AIM OF THE EXERCISE
The entries below should be transcribed in their entirety, exactly as written.

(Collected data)

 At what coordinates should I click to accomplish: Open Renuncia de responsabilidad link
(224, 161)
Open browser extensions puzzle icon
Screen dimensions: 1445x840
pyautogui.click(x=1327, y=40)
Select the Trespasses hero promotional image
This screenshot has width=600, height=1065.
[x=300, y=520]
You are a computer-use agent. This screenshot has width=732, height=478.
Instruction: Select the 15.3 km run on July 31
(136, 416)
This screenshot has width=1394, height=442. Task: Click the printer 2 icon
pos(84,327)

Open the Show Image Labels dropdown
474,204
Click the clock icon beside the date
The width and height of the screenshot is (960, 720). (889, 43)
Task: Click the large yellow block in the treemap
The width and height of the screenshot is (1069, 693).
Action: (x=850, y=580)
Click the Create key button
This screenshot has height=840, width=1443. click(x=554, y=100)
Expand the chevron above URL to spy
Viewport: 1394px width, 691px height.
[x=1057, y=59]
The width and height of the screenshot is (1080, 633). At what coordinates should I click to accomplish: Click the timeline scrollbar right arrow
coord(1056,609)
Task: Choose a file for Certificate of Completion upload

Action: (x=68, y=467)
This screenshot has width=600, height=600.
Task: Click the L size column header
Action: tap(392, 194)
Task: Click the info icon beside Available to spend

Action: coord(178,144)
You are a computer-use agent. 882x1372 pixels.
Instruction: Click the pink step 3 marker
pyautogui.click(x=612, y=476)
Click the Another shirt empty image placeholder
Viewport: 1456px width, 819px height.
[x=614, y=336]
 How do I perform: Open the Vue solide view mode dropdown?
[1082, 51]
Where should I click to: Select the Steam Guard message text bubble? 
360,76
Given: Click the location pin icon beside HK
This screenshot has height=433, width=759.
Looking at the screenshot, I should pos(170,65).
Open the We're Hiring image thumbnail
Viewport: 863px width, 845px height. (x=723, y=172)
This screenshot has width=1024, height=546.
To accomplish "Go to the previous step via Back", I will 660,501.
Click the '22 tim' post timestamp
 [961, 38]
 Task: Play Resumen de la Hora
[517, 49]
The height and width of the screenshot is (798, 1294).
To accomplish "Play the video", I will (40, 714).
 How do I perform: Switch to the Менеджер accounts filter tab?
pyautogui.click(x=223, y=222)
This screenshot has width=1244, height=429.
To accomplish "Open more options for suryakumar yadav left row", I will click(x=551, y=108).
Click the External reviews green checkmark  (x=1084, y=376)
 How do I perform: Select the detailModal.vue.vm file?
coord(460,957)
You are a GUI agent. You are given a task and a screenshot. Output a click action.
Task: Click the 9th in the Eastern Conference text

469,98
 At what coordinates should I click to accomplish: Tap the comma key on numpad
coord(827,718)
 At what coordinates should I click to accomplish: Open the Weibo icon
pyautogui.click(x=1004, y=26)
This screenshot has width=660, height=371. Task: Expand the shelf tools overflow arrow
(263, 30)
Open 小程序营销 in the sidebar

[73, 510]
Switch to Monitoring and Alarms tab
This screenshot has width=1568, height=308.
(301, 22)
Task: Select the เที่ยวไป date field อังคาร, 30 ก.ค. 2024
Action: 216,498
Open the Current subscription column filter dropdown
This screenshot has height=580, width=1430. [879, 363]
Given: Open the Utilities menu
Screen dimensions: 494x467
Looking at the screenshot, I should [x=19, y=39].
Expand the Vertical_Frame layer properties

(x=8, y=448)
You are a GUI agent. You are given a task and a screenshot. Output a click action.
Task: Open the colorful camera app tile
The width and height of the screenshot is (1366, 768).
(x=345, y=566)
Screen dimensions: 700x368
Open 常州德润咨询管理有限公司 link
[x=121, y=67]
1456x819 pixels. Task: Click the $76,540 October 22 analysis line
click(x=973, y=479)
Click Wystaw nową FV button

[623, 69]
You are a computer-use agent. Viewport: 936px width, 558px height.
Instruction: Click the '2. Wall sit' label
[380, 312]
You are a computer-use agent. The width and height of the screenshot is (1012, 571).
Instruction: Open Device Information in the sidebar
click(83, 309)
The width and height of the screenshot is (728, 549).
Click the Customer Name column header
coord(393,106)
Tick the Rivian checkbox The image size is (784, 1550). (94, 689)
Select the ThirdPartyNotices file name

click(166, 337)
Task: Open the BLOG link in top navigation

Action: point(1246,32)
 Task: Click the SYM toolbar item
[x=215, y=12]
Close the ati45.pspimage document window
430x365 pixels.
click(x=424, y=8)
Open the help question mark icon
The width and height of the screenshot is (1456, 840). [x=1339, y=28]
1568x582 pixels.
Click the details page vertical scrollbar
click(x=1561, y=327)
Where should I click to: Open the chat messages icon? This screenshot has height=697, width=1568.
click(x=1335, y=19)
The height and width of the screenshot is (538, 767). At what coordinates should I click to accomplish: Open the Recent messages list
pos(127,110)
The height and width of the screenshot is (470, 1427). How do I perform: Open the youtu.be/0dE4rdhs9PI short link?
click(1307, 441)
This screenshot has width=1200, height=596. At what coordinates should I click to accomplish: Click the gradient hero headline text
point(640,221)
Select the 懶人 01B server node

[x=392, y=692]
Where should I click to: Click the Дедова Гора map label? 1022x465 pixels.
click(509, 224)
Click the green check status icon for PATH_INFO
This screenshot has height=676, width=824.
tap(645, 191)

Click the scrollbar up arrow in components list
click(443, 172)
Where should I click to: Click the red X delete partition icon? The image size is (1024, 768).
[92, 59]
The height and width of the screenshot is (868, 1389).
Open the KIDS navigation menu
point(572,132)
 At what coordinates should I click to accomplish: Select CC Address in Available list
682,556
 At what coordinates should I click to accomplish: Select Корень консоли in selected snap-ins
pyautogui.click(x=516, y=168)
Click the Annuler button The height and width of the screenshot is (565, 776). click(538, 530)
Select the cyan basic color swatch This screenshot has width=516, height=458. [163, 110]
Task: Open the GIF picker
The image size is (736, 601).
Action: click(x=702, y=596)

REPLY TO THE TASK
 At what coordinates should I click to accomplish: Open Renuncia de responsabilidad link
(224, 161)
Open browser extensions puzzle icon
Screen dimensions: 1445x840
pyautogui.click(x=1327, y=40)
Select the Trespasses hero promotional image
This screenshot has width=600, height=1065.
[x=300, y=520]
You are a computer-use agent. This screenshot has width=732, height=478.
Instruction: Select the 15.3 km run on July 31
(136, 416)
This screenshot has width=1394, height=442. Task: Click the printer 2 icon
pos(84,327)

Open the Show Image Labels dropdown
474,204
Click the clock icon beside the date
The width and height of the screenshot is (960, 720). (889, 43)
Task: Click the large yellow block in the treemap
The width and height of the screenshot is (1069, 693).
Action: (x=850, y=580)
Click the Create key button
This screenshot has height=840, width=1443. click(x=554, y=100)
Expand the chevron above URL to spy
Viewport: 1394px width, 691px height.
[x=1057, y=59]
The width and height of the screenshot is (1080, 633). At what coordinates should I click to accomplish: Click the timeline scrollbar right arrow
coord(1056,609)
Task: Choose a file for Certificate of Completion upload

Action: (x=68, y=467)
This screenshot has width=600, height=600.
Task: Click the L size column header
Action: tap(392, 194)
Task: Click the info icon beside Available to spend

Action: coord(178,144)
You are a computer-use agent. 882x1372 pixels.
Instruction: Click the pink step 3 marker
pyautogui.click(x=612, y=476)
Click the Another shirt empty image placeholder
Viewport: 1456px width, 819px height.
[x=614, y=336]
 How do I perform: Open the Vue solide view mode dropdown?
[1082, 51]
Where should I click to: Select the Steam Guard message text bubble? 
360,76
Given: Click the location pin icon beside HK
This screenshot has height=433, width=759.
Looking at the screenshot, I should pos(170,65).
Open the We're Hiring image thumbnail
Viewport: 863px width, 845px height. (x=723, y=172)
This screenshot has width=1024, height=546.
To accomplish "Go to the previous step via Back", I will 660,501.
Click the '22 tim' post timestamp
 [961, 38]
 Task: Play Resumen de la Hora
[517, 49]
The height and width of the screenshot is (798, 1294).
To accomplish "Play the video", I will (40, 714).
 How do I perform: Switch to the Менеджер accounts filter tab?
pyautogui.click(x=223, y=222)
This screenshot has width=1244, height=429.
To accomplish "Open more options for suryakumar yadav left row", I will click(x=551, y=108).
Click the External reviews green checkmark  (x=1084, y=376)
 How do I perform: Select the detailModal.vue.vm file?
coord(460,957)
You are a GUI agent. You are given a task and a screenshot. Output a click action.
Task: Click the 9th in the Eastern Conference text

469,98
 At what coordinates should I click to accomplish: Tap the comma key on numpad
coord(827,718)
 At what coordinates should I click to accomplish: Open the Weibo icon
pyautogui.click(x=1004, y=26)
This screenshot has width=660, height=371. Task: Expand the shelf tools overflow arrow
(263, 30)
Open 小程序营销 in the sidebar

[73, 510]
Switch to Monitoring and Alarms tab
This screenshot has width=1568, height=308.
(301, 22)
Task: Select the เที่ยวไป date field อังคาร, 30 ก.ค. 2024
Action: 216,498
Open the Current subscription column filter dropdown
This screenshot has height=580, width=1430. [879, 363]
Given: Open the Utilities menu
Screen dimensions: 494x467
Looking at the screenshot, I should [x=19, y=39].
Expand the Vertical_Frame layer properties

(x=8, y=448)
You are a GUI agent. You are given a task and a screenshot. Output a click action.
Task: Open the colorful camera app tile
The width and height of the screenshot is (1366, 768).
(x=345, y=566)
Screen dimensions: 700x368
Open 常州德润咨询管理有限公司 link
[x=121, y=67]
1456x819 pixels. Task: Click the $76,540 October 22 analysis line
click(x=973, y=479)
Click Wystaw nową FV button

[623, 69]
You are a computer-use agent. Viewport: 936px width, 558px height.
Instruction: Click the '2. Wall sit' label
[380, 312]
You are a computer-use agent. The width and height of the screenshot is (1012, 571).
Instruction: Open Device Information in the sidebar
click(83, 309)
The width and height of the screenshot is (728, 549).
Click the Customer Name column header
coord(393,106)
Tick the Rivian checkbox The image size is (784, 1550). (94, 689)
Select the ThirdPartyNotices file name

click(166, 337)
Task: Open the BLOG link in top navigation

Action: point(1246,32)
 Task: Click the SYM toolbar item
[x=215, y=12]
Close the ati45.pspimage document window
430x365 pixels.
click(x=424, y=8)
Open the help question mark icon
The width and height of the screenshot is (1456, 840). [x=1339, y=28]
1568x582 pixels.
Click the details page vertical scrollbar
click(x=1561, y=327)
Where should I click to: Open the chat messages icon? This screenshot has height=697, width=1568.
click(x=1335, y=19)
The height and width of the screenshot is (538, 767). At what coordinates should I click to accomplish: Open the Recent messages list
pos(127,110)
The height and width of the screenshot is (470, 1427). How do I perform: Open the youtu.be/0dE4rdhs9PI short link?
click(1307, 441)
This screenshot has width=1200, height=596. At what coordinates should I click to accomplish: Click the gradient hero headline text
point(640,221)
Select the 懶人 01B server node

[x=392, y=692]
Where should I click to: Click the Дедова Гора map label? 1022x465 pixels.
click(509, 224)
Click the green check status icon for PATH_INFO
This screenshot has height=676, width=824.
tap(645, 191)

Click the scrollbar up arrow in components list
click(443, 172)
Where should I click to: Click the red X delete partition icon? The image size is (1024, 768).
[92, 59]
The height and width of the screenshot is (868, 1389).
Open the KIDS navigation menu
point(572,132)
 At what coordinates should I click to accomplish: Select CC Address in Available list
682,556
 At what coordinates should I click to accomplish: Select Корень консоли in selected snap-ins
pyautogui.click(x=516, y=168)
Click the Annuler button The height and width of the screenshot is (565, 776). click(538, 530)
Select the cyan basic color swatch This screenshot has width=516, height=458. [163, 110]
Task: Open the GIF picker
The image size is (736, 601).
Action: click(x=702, y=596)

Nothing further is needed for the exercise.